What to produce:
From the entries that follow, reproduce exactly and only the lines from the line with "Nombre de usuario" to the line with "Home (1195, 118)", endpoints included.

Material for this task START

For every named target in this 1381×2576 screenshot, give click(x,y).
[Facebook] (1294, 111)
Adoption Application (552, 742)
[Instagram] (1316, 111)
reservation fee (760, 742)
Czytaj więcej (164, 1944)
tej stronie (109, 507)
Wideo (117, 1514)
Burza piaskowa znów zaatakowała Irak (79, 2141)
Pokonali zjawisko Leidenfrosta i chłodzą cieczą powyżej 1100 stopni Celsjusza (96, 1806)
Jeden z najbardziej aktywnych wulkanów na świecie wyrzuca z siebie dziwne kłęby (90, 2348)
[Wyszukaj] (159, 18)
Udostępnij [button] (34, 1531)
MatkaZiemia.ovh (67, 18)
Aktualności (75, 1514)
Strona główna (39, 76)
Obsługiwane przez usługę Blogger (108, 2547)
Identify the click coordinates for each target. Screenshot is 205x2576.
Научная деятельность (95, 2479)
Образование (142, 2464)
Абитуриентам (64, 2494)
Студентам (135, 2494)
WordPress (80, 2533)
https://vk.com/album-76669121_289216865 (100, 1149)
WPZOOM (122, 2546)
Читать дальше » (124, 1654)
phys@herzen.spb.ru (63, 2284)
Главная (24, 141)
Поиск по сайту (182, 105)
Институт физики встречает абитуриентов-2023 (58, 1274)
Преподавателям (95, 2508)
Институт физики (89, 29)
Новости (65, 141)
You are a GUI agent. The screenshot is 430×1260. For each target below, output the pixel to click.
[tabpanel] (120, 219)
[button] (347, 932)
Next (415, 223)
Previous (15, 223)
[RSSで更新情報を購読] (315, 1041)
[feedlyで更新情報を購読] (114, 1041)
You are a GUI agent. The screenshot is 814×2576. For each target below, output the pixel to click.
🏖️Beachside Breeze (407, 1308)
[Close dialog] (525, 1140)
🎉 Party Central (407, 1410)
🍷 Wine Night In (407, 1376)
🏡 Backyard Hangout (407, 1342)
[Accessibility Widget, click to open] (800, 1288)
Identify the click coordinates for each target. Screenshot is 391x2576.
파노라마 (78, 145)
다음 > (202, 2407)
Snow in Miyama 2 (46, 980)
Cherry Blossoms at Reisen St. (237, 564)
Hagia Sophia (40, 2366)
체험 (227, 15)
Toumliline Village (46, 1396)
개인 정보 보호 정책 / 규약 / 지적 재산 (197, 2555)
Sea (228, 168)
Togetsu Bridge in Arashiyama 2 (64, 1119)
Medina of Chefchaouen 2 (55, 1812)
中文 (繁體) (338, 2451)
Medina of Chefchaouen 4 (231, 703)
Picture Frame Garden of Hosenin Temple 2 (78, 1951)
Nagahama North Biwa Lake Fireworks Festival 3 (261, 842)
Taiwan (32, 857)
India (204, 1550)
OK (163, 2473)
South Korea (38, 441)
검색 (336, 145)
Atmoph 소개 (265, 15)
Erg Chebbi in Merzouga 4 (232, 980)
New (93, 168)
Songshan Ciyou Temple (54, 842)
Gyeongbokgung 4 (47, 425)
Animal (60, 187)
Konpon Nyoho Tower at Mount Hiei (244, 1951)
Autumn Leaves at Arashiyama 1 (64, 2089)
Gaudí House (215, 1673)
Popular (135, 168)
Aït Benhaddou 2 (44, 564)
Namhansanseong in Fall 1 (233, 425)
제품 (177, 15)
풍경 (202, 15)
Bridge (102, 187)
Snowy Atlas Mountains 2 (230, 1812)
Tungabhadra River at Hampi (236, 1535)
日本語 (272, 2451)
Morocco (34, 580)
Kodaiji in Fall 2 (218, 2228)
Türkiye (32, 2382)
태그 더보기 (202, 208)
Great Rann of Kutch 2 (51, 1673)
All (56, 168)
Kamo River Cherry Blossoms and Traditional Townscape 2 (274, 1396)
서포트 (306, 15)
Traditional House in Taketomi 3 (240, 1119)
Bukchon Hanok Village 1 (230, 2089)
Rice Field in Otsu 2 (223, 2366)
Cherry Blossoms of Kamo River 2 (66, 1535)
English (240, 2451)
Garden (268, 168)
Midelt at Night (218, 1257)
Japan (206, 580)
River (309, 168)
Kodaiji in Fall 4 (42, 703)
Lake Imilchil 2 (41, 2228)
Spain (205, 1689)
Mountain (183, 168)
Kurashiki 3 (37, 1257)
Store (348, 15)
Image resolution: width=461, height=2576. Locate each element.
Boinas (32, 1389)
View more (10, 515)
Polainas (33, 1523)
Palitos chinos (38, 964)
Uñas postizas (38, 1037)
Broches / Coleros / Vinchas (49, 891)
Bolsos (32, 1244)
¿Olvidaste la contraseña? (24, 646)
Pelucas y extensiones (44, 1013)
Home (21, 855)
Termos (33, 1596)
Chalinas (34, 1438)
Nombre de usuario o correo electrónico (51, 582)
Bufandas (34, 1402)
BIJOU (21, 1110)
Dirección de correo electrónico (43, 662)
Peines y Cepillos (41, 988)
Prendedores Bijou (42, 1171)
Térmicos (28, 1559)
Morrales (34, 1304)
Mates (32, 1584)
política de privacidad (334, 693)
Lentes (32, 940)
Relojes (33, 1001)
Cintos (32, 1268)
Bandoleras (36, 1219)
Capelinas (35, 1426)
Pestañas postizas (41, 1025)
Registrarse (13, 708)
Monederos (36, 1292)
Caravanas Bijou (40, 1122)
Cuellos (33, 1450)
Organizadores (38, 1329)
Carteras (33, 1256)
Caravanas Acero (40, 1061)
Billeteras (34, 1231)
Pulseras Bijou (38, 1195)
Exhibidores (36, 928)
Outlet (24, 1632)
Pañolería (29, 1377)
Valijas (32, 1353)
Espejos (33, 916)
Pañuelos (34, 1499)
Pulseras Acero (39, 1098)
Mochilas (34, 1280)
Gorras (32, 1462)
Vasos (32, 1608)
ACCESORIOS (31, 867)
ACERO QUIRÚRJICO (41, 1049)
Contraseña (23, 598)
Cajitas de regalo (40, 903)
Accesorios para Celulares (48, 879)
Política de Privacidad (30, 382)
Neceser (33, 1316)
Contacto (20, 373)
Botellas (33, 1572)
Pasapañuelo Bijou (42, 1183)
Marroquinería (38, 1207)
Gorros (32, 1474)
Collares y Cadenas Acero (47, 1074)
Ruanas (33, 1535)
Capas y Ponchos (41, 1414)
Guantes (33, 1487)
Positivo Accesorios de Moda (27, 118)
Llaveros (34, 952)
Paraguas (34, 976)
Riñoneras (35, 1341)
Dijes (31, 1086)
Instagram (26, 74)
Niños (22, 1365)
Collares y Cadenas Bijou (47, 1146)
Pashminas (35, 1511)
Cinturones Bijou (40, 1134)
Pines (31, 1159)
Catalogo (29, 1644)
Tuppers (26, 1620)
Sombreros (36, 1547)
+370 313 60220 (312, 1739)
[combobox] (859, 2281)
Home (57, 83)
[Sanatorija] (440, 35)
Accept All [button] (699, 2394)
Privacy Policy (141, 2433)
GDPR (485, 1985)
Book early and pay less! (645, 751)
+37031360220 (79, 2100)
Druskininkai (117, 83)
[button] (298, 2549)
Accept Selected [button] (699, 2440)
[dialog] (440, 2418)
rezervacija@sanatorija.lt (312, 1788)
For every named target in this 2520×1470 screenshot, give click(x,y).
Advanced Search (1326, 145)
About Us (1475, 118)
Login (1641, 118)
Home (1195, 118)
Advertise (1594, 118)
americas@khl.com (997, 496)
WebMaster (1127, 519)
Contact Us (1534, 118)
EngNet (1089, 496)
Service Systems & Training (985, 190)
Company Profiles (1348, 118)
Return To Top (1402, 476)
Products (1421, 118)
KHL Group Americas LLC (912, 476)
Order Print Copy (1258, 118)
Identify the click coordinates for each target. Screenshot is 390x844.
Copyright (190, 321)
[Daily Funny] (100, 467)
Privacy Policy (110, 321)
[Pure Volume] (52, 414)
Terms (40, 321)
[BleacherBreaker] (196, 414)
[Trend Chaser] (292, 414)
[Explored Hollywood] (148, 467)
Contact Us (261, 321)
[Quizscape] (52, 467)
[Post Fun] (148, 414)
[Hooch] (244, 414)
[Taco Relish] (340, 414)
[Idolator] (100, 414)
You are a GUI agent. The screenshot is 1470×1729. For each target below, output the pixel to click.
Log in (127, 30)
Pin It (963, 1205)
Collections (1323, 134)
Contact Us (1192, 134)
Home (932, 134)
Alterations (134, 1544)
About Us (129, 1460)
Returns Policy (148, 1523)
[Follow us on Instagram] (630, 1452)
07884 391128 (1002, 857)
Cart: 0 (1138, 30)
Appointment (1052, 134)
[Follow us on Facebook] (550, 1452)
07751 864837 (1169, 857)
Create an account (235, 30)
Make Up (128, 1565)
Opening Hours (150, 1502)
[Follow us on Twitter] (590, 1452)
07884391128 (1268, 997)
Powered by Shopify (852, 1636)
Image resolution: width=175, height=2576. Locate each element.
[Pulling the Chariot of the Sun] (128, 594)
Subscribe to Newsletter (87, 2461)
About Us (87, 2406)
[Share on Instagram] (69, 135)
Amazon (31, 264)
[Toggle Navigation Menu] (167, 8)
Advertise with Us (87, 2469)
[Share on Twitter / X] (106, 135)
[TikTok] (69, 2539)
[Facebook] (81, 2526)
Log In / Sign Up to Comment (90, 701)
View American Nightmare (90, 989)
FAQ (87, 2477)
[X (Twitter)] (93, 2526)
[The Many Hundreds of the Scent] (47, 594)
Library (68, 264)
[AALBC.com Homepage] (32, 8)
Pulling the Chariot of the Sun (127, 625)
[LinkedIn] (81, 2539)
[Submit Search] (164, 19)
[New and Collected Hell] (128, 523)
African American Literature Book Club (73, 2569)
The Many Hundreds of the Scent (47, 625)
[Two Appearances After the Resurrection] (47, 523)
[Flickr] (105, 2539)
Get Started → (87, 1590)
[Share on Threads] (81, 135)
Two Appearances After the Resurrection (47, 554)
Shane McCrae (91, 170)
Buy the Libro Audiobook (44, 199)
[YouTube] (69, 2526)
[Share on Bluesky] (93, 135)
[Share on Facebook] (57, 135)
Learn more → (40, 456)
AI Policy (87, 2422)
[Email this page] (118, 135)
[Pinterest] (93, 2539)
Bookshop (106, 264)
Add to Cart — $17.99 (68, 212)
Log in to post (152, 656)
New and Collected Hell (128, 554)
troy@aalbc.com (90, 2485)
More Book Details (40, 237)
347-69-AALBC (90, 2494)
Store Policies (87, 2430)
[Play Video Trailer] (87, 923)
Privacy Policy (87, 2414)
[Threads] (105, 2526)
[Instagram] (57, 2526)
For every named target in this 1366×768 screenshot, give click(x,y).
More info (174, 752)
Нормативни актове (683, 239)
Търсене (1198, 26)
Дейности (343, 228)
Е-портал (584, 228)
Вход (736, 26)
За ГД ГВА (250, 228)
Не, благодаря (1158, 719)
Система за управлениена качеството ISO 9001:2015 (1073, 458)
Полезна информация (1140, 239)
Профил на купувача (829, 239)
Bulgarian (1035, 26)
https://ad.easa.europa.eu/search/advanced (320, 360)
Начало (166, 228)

Material for this task END

Answer to the problem:
Nombre de usuario o correo electrónico (51, 582)
Bufandas (34, 1402)
BIJOU (21, 1110)
Dirección de correo electrónico (43, 662)
Peines y Cepillos (41, 988)
Prendedores Bijou (42, 1171)
Térmicos (28, 1559)
Morrales (34, 1304)
Mates (32, 1584)
política de privacidad (334, 693)
Lentes (32, 940)
Relojes (33, 1001)
Cintos (32, 1268)
Bandoleras (36, 1219)
Capelinas (35, 1426)
Pestañas postizas (41, 1025)
Registrarse (13, 708)
Monederos (36, 1292)
Caravanas Bijou (40, 1122)
Cuellos (33, 1450)
Organizadores (38, 1329)
Carteras (33, 1256)
Caravanas Acero (40, 1061)
Billeteras (34, 1231)
Pulseras Bijou (38, 1195)
Exhibidores (36, 928)
Outlet (24, 1632)
Pañolería (29, 1377)
Valijas (32, 1353)
Espejos (33, 916)
Pañuelos (34, 1499)
Pulseras Acero (39, 1098)
Mochilas (34, 1280)
Gorras (32, 1462)
Vasos (32, 1608)
ACCESORIOS (31, 867)
ACERO QUIRÚRJICO (41, 1049)
Contraseña (23, 598)
Cajitas de regalo (40, 903)
Accesorios para Celulares (48, 879)
Política de Privacidad (30, 382)
Neceser (33, 1316)
Contacto (20, 373)
Botellas (33, 1572)
Pasapañuelo Bijou (42, 1183)
Marroquinería (38, 1207)
Gorros (32, 1474)
Collares y Cadenas Acero (47, 1074)
Ruanas (33, 1535)
Capas y Ponchos (41, 1414)
Guantes (33, 1487)
Positivo Accesorios de Moda (27, 118)
Llaveros (34, 952)
Paraguas (34, 976)
Riñoneras (35, 1341)
Dijes (31, 1086)
Instagram (26, 74)
Niños (22, 1365)
Collares y Cadenas Bijou (47, 1146)
Pashminas (35, 1511)
Cinturones Bijou (40, 1134)
Pines (31, 1159)
Catalogo (29, 1644)
Tuppers (26, 1620)
Sombreros (36, 1547)
+370 313 60220 (312, 1739)
[combobox] (859, 2281)
Home (57, 83)
[Sanatorija] (440, 35)
Accept All [button] (699, 2394)
Privacy Policy (141, 2433)
GDPR (485, 1985)
Book early and pay less! (645, 751)
+37031360220 (79, 2100)
Druskininkai (117, 83)
[button] (298, 2549)
Accept Selected [button] (699, 2440)
[dialog] (440, 2418)
rezervacija@sanatorija.lt (312, 1788)
For every named target in this 2520×1470 screenshot, give click(x,y).
Advanced Search (1326, 145)
About Us (1475, 118)
Login (1641, 118)
Home (1195, 118)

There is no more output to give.